TeleFuser defines custom markers for hardware-dependent tests:

Marker Description Usage
@pytest.mark.gpu Requires GPU Skipped if CUDA unavailable
@pytest.mark.multi_gpu Requires multiple GPUs Skipped if < 2 GPUs
@pytest.mark.slow Long-running tests Use -m "not slow" to skip
@pytest.mark.distributed Requires distributed setup Needs special environment
import pytest

@pytest.mark.gpu
def test_attention_forward():
    """Test that requires a GPU."""
    ...

@pytest.mark.multi_gpu
def test_parallel_inference():
    """Test that requires multiple GPUs."""
    ...

Common Fixtures

Defined in tests/conftest.py:

Hardware Detection

def test_with_device(device):
    """Use the appropriate device (CUDA or CPU)."""
    tensor = torch.randn(1, 3, 512, 512, device=device)
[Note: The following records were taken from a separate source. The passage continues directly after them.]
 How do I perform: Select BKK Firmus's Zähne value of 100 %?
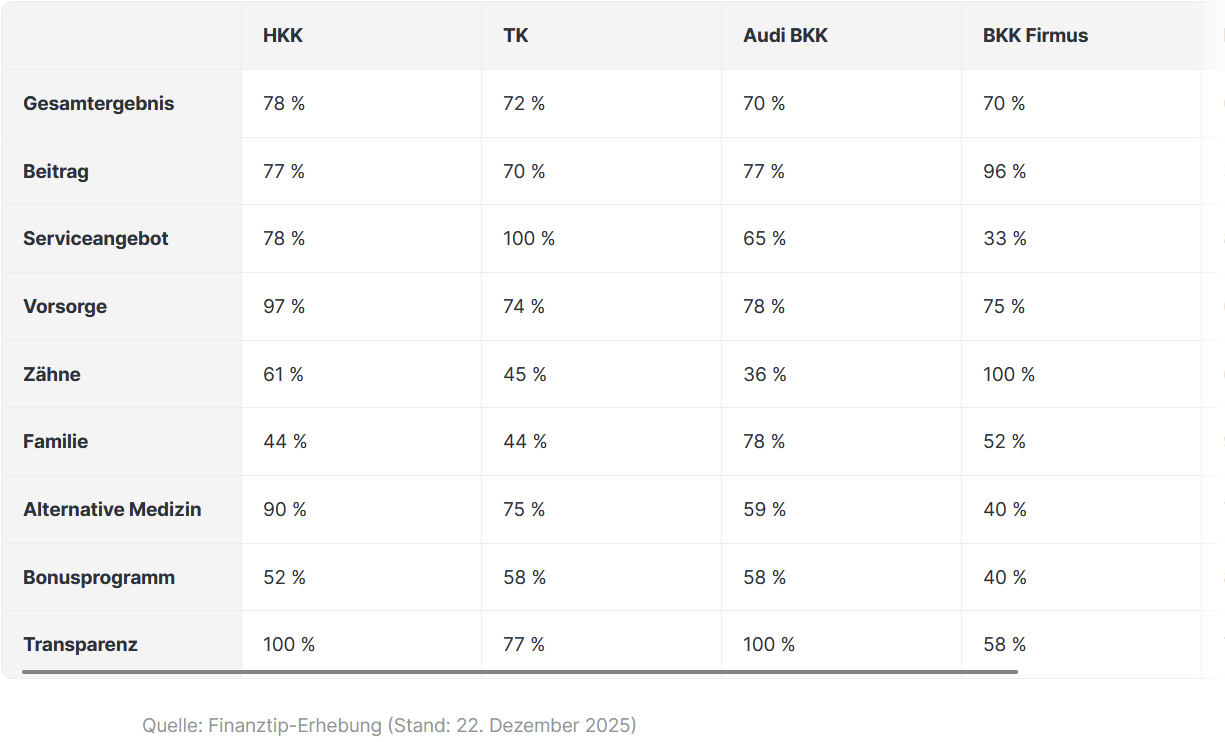[x=1009, y=375]

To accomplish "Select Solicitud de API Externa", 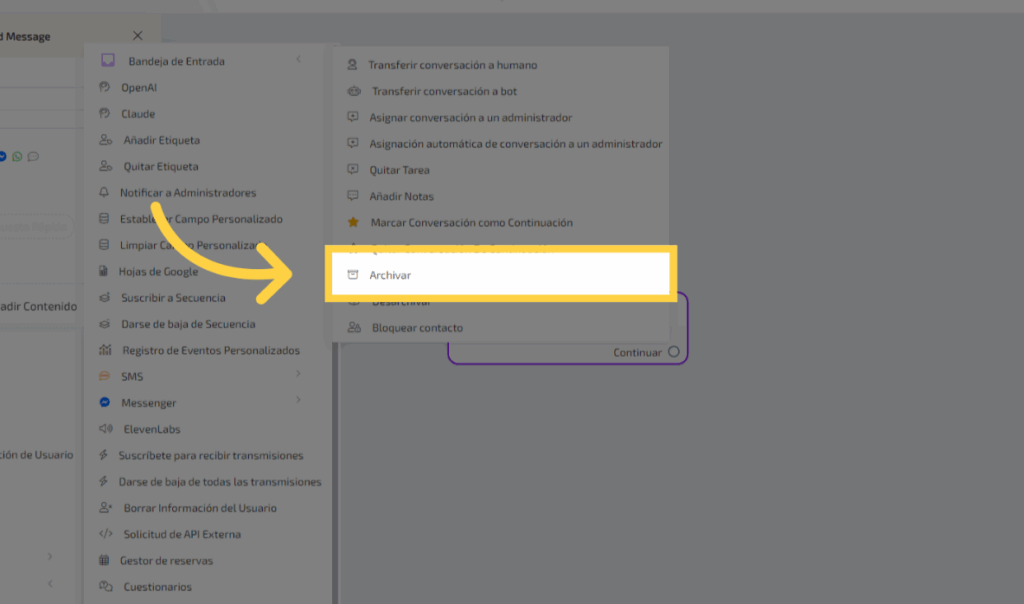I will [x=181, y=534].
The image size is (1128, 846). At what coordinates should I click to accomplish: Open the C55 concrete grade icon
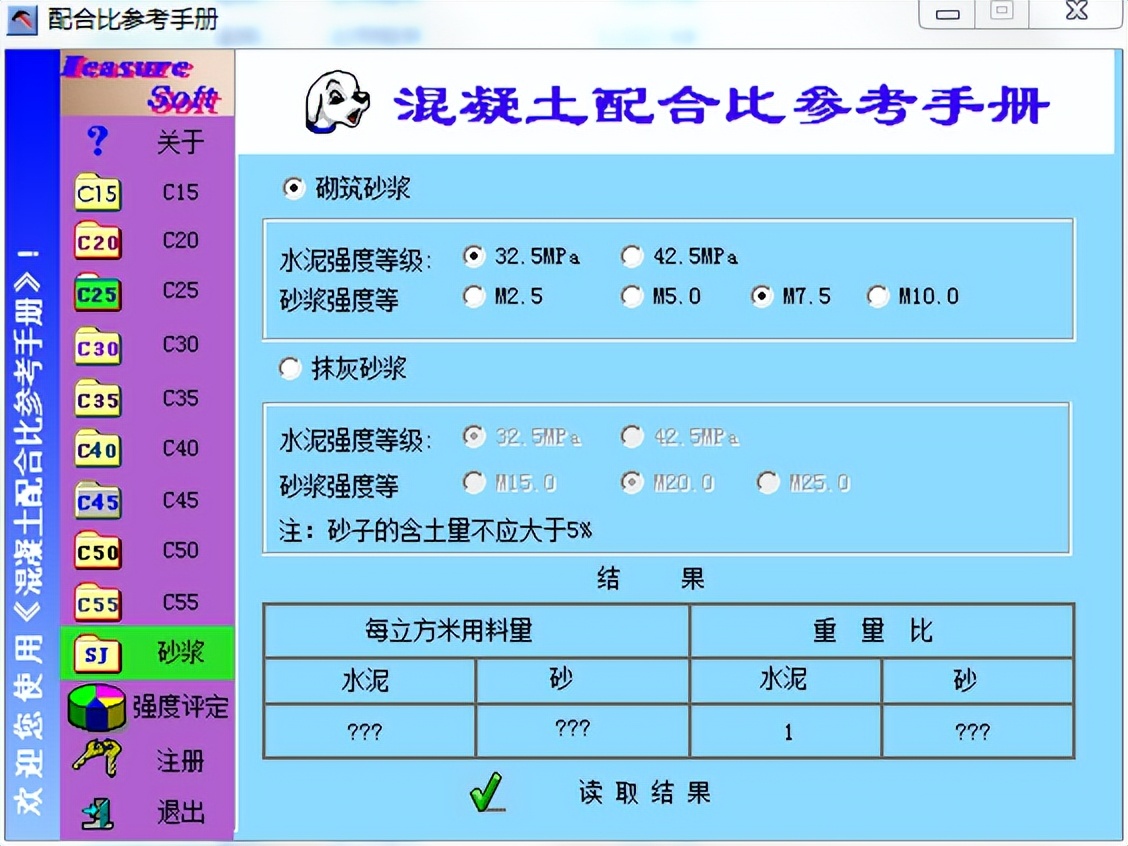96,603

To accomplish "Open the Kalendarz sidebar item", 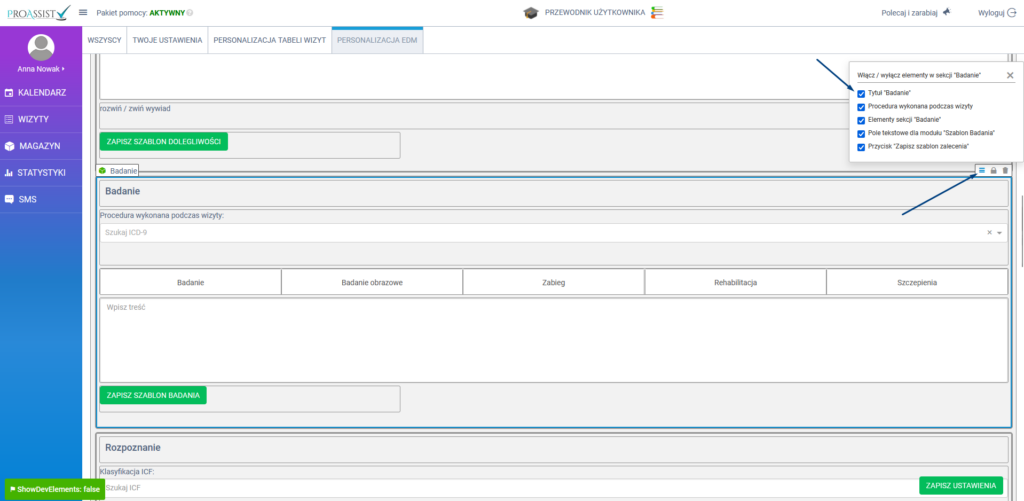I will [41, 93].
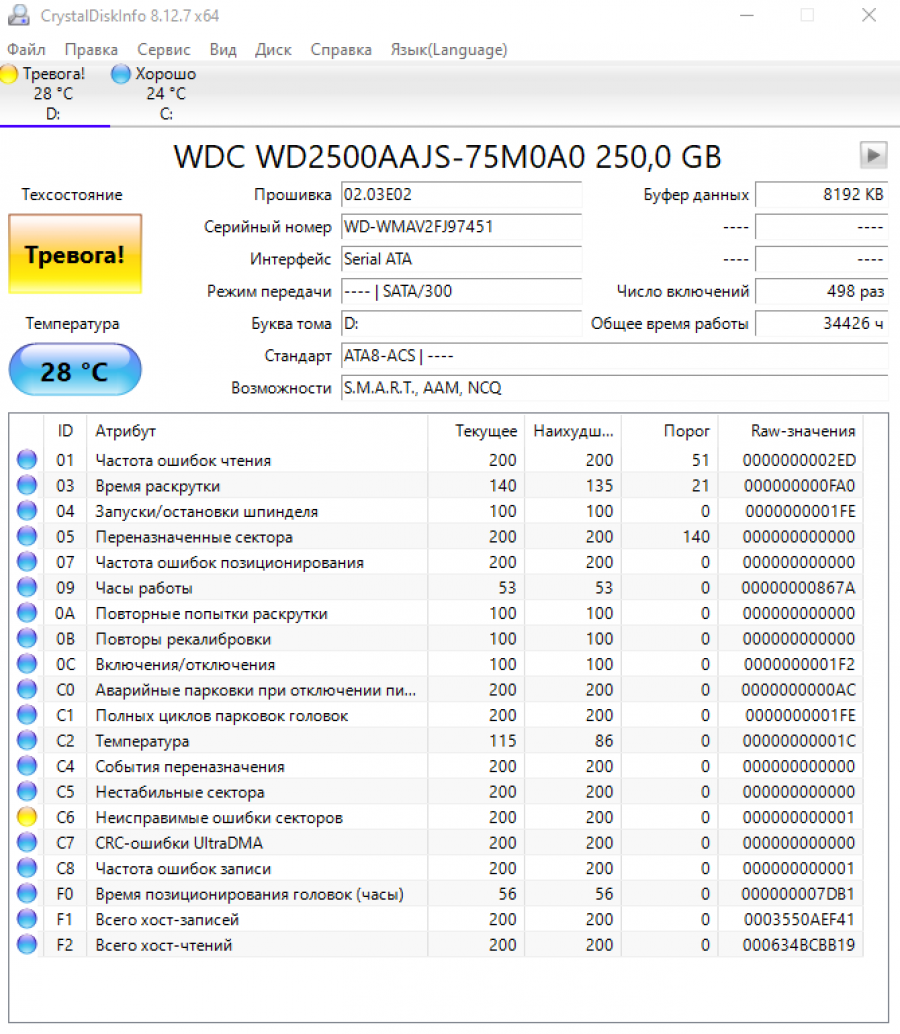This screenshot has height=1034, width=900.
Task: Click the yellow Тревога! health status button
Action: pyautogui.click(x=75, y=254)
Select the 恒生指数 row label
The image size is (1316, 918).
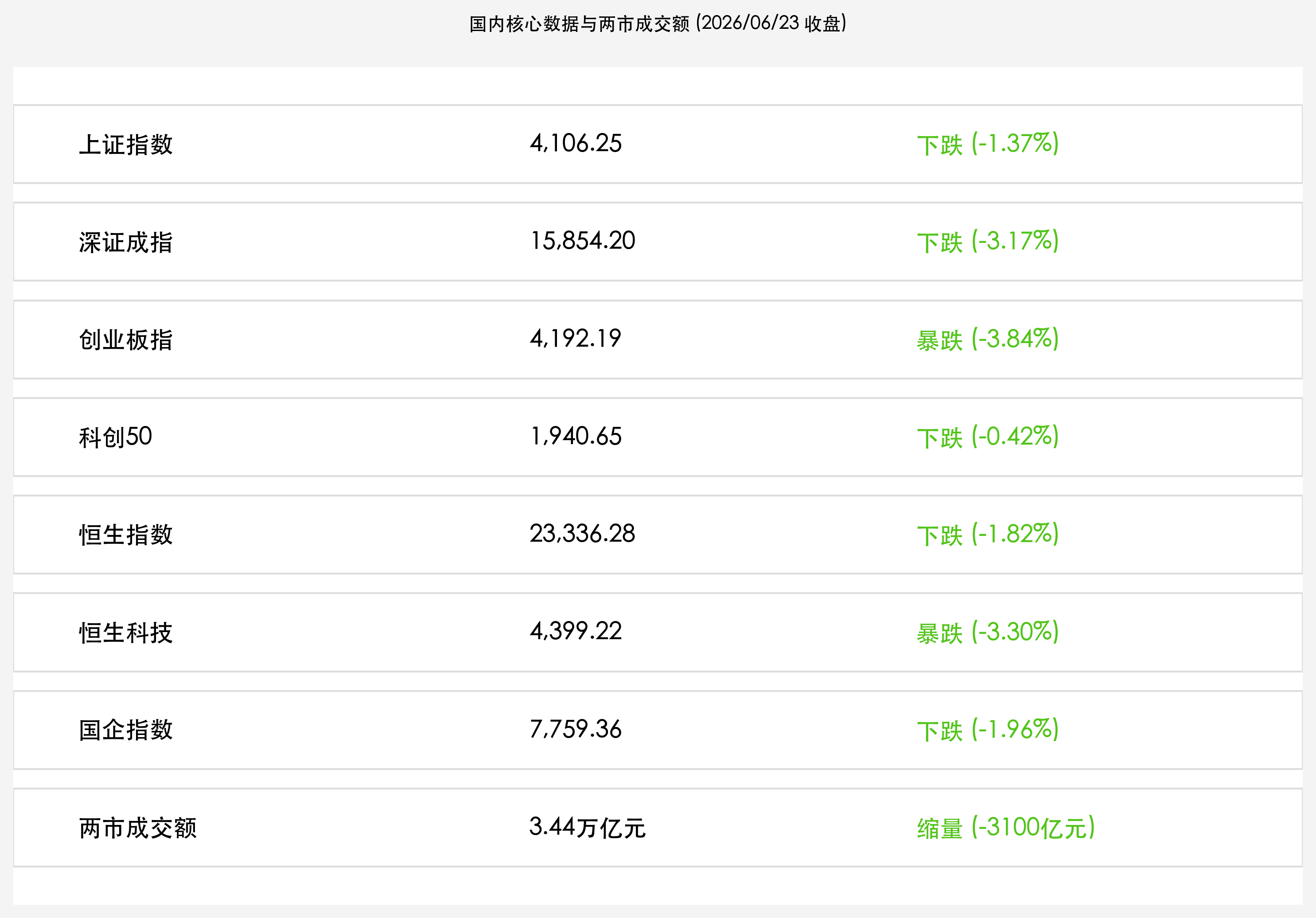pyautogui.click(x=125, y=535)

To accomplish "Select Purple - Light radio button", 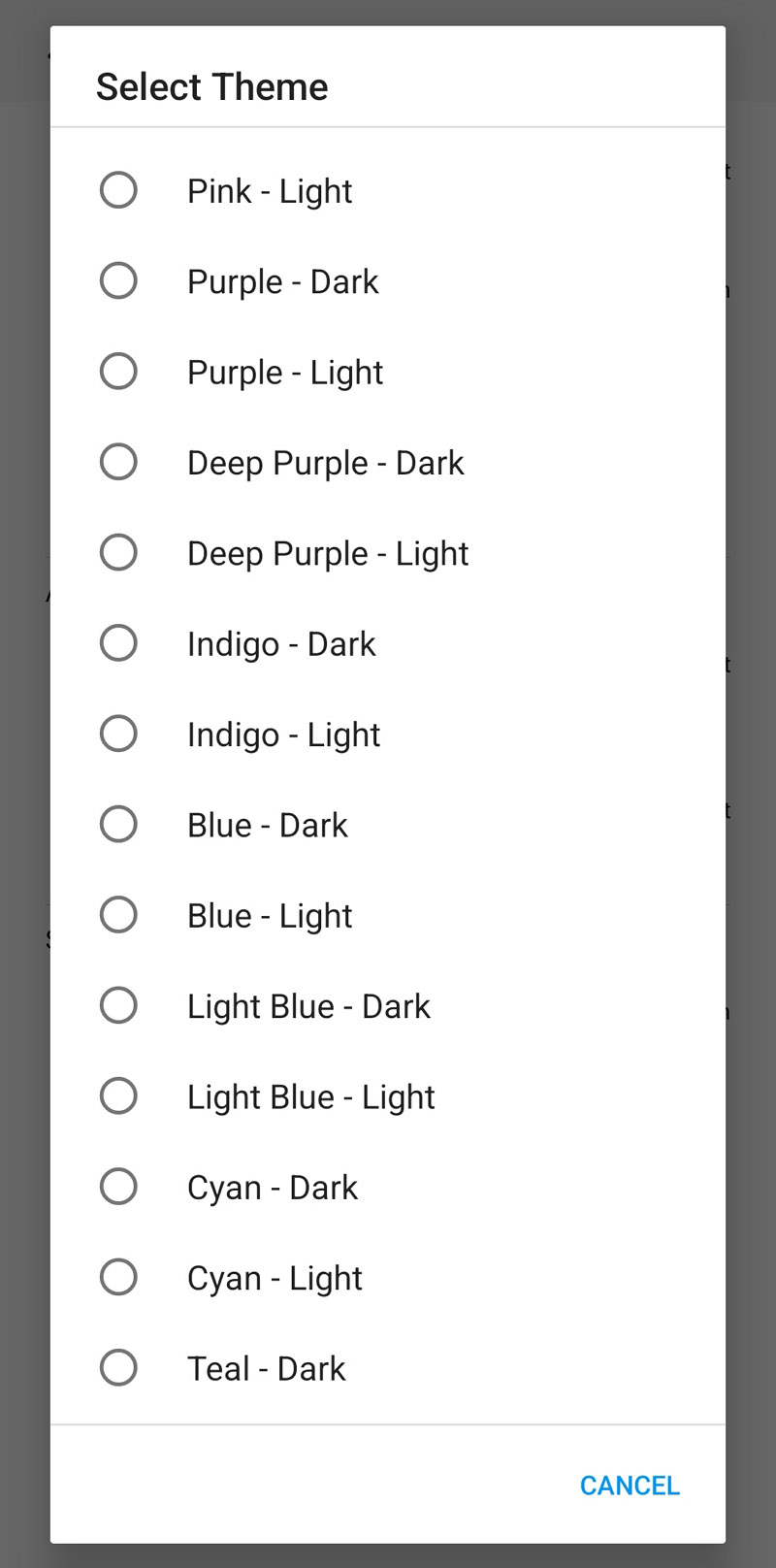I will click(x=118, y=372).
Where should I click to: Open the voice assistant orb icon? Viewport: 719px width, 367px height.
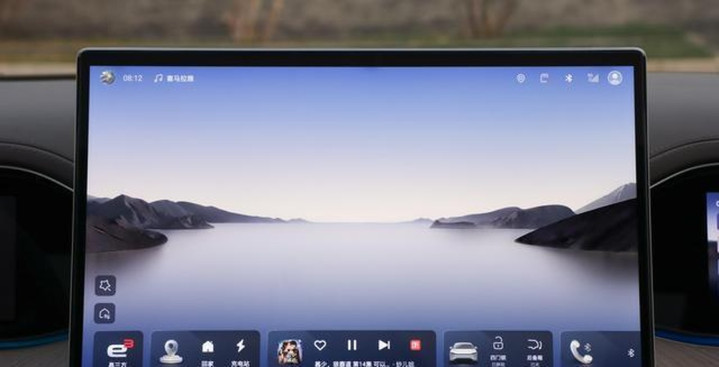click(x=107, y=78)
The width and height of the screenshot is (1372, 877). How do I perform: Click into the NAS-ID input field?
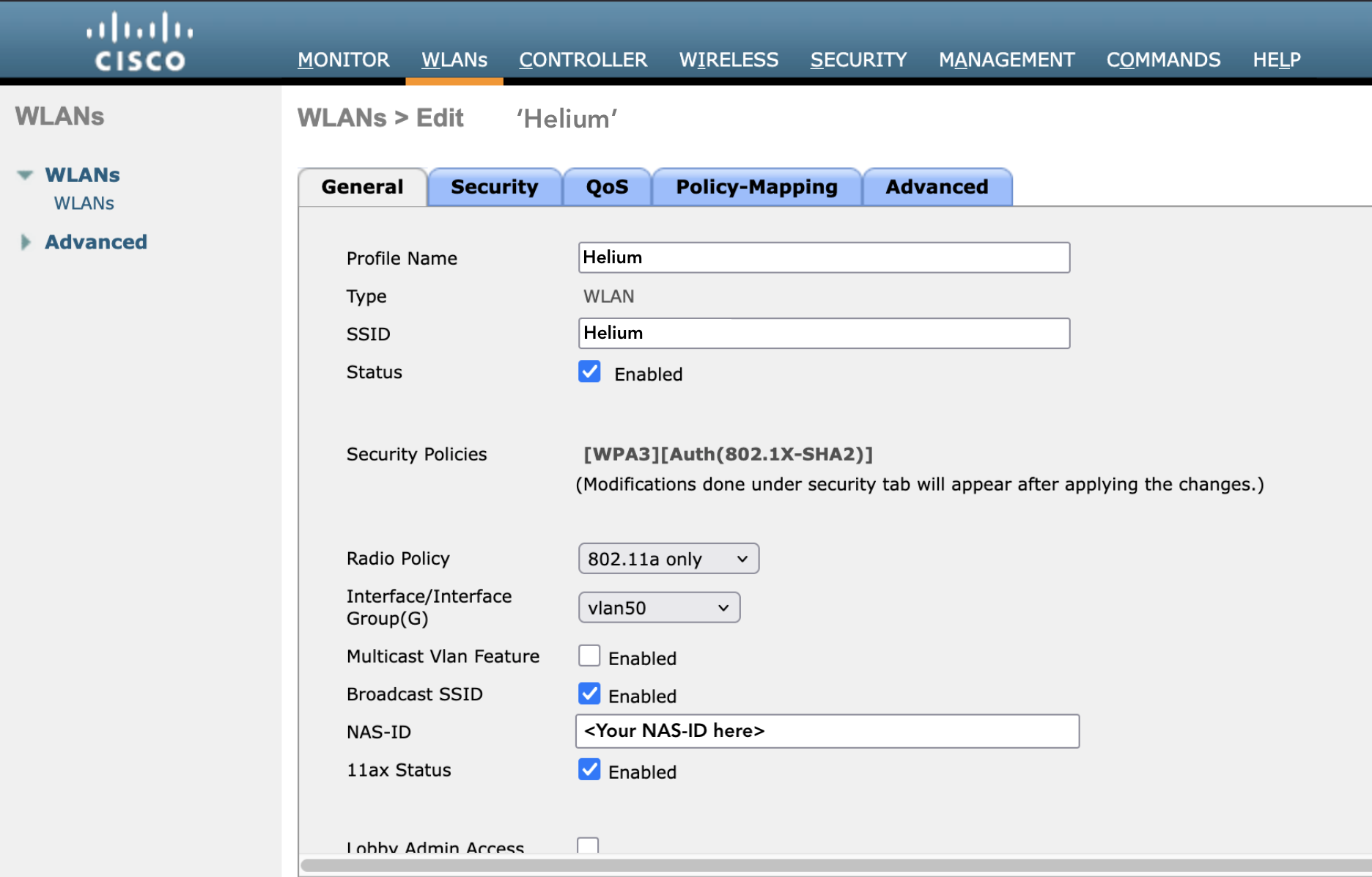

def test_gpu_count(gpu_count):
    """Check number of available GPUs."""
    assert gpu_count >= 0

Sample Data

def test_image_processing(sample_image_pil, sample_image_tensor):
    """Use sample image fixtures."""
    # sample_image_pil: 512x512 RGB PIL Image
    # sample_image_tensor: (1, 3, 512, 512) tensor

CUDA Cleanup

def test_memory_intensive(clear_cuda_cache):
    """Clear CUDA cache after test."""
    # Test code here...
    # CUDA cache automatically cleared after test

Random Seed

def test_reproducible(set_seed):
    """Set fixed random seed for reproducibility."""
    # torch.manual_seed(42) and np.random.seed(42) applied
    # Reset to random state after test

Writing Tests

GPU-Aware Tests

For tests that require GPU, check availability at module level:

import pytest
import torch

# Skip entire module if CUDA unavailable
try:
    import triton
    HAS_TRITON = True
except ImportError:
    HAS_TRITON = False
    pytest.skip("Triton not available", allow_module_level=True)

@pytest.mark.gpu
def test_triton_kernel():
    """Test Triton kernel."""
    ...

Mock Fixtures

Use provided mock fixtures for isolation:

def test_pipeline(mock_model_manager, mock_pipeline_config):
    """Test pipeline with mocked dependencies."""
    pipeline = MyPipeline(config=mock_pipeline_config)
    pipeline.model_manager = mock_model_manager

CI Integration

Tests run in CI with different configurations:

# CPU-only tests (default)
pytest tests/ -m "not gpu and not multi_gpu"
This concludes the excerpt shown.